Menurutnya, PBNU mengormati kebijakan dalam negeri suatu
negara, termasuk China dalam setiap upaya mempertahankan
keutuhan wilayahnya, dengan tetap menjunjung dan mengedepankan martabat
kemanusiaan dalam proses penanganannya.
“Kita patut mendukung
pemberantasan terorisme. Karena terorisme bertentangan dengan ajaran agama mana
pun dan tidak dibenarkan berdasarkan nilai kemanusiaan yang bersumber dari ideologi apapun,” jelasnya.
“Tanpa bermaksud
mencapuri urusan dalam negeri Tiongkok, kita berharap agar Tiongkok memiliki
perspektif baru dalam mendefinisikan
kebebasan menjalankan peribadatan bagi pemeluknya.
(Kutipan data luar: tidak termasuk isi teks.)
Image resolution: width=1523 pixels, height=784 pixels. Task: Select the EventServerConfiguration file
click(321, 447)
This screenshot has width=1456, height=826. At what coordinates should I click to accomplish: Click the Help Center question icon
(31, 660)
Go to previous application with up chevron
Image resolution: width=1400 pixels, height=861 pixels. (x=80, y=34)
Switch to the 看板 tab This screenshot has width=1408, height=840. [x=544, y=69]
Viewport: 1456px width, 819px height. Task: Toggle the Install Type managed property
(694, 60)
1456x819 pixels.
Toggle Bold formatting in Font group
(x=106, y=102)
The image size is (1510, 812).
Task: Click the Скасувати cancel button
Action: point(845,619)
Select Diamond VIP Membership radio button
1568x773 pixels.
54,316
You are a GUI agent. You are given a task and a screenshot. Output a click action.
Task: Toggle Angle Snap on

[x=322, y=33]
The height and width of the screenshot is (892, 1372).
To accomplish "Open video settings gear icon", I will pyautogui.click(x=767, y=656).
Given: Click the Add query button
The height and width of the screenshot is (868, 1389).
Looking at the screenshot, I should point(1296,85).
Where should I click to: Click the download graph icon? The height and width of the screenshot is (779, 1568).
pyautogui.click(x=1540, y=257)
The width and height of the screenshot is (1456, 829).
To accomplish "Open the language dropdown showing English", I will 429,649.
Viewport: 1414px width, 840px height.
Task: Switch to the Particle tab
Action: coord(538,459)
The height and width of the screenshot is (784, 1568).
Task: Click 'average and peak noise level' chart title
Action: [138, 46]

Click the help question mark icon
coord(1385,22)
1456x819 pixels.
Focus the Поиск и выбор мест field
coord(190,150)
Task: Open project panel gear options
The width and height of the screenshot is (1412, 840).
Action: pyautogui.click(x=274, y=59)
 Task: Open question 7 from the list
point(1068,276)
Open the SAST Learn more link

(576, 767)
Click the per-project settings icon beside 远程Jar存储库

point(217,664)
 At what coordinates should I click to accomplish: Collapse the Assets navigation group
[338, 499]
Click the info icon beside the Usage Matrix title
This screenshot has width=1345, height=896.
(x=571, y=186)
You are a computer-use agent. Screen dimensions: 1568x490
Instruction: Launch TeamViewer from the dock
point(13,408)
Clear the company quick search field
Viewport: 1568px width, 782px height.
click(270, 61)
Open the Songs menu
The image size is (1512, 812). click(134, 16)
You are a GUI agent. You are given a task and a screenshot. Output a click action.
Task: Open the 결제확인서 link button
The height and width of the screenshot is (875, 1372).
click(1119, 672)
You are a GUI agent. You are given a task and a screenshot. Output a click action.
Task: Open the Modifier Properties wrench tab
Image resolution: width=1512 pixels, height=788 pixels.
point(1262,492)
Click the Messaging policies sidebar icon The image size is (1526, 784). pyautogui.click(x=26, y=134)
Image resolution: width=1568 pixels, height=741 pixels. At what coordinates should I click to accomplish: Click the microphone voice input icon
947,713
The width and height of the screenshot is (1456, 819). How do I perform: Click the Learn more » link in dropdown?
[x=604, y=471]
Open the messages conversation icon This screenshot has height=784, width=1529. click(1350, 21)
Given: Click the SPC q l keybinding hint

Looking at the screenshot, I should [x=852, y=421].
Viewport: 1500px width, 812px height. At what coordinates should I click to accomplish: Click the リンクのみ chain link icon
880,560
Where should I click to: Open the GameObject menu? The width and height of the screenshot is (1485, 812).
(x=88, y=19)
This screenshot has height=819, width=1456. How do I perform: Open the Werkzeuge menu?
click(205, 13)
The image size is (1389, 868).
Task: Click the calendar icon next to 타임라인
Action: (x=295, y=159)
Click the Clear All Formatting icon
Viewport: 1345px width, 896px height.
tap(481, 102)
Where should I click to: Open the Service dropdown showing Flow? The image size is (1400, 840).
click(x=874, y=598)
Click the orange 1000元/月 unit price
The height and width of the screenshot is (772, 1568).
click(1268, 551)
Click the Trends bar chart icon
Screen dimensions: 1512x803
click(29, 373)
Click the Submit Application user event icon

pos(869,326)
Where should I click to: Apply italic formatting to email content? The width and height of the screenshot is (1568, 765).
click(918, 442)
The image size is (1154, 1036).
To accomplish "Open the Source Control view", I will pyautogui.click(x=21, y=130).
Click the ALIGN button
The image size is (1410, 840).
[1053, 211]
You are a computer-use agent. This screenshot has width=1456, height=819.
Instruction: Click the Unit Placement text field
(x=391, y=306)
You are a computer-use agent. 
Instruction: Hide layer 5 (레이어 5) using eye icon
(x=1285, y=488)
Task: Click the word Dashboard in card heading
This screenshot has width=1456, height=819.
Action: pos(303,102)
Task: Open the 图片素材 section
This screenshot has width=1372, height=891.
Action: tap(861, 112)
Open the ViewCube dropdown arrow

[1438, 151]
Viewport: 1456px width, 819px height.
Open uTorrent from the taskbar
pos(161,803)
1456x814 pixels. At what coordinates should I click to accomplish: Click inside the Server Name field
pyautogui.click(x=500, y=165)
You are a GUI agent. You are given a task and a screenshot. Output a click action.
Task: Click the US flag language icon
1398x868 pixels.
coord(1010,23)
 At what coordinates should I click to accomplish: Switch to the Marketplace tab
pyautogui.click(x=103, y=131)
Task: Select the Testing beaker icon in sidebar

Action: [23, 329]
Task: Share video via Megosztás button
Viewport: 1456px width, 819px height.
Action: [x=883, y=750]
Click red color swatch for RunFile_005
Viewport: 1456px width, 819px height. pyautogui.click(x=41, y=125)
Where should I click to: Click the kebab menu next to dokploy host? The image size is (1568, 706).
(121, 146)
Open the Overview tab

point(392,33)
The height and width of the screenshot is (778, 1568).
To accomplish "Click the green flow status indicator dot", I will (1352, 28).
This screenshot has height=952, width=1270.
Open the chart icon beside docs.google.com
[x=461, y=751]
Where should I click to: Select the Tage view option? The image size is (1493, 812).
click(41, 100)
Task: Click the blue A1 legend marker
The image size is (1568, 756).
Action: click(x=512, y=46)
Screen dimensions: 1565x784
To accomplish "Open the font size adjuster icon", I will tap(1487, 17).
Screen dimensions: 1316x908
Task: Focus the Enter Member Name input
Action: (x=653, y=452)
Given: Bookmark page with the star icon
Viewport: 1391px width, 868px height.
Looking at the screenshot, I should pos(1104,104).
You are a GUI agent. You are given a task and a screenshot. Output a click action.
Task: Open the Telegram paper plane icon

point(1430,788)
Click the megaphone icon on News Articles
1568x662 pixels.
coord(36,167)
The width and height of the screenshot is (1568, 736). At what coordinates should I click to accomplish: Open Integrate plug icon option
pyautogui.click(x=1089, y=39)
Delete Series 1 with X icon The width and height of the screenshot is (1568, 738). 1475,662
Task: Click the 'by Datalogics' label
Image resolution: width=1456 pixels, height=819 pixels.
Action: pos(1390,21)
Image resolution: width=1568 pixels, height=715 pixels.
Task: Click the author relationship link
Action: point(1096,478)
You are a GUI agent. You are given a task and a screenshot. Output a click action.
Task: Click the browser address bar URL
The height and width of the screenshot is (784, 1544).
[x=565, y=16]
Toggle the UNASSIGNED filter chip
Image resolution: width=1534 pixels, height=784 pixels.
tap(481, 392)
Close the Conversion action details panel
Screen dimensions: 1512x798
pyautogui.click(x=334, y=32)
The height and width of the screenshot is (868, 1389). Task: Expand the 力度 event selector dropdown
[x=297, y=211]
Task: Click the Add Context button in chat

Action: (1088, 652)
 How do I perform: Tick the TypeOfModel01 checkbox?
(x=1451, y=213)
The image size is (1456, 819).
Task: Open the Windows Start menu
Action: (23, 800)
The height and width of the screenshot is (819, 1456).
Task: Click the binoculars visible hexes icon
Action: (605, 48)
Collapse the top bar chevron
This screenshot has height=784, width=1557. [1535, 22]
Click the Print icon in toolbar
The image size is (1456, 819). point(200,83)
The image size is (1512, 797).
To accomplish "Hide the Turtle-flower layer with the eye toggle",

Sehingga setiap pemeluk
agama dalam melaksanakan peribadatannya sesuai ajaran agamanya,” jelas Robikin.
Begitu juga dalam menentukan batasan apa yang
disebut sebagai radikal. Sehingga tidak ada orang yang mengkampanyekan makanan halal
atau meminta menu halal di restoran lalu dikategorikan radikal dan ditindak.
Sebagai
konsekuensinya, muslim Uighur yang berada di lembaga vokasi tidak bisa melakukan
peribadatan. Jangankan salat jamaah dan salat jumat, salat sendiri juga tidak
bisa. Hal itu terjadi karena lembaga vokasi yang oleh media barat disebut sebagai
camp penyiksaan tersebut, bukan kategori lembaga pendidikan berbasis agama. Sementara regulasi yang
berlaku melarang peribadatan di kantor pemerintah, tempat kerja atau lembaga
pendidikan (kecuali lembaga pendidikan berbasis agama).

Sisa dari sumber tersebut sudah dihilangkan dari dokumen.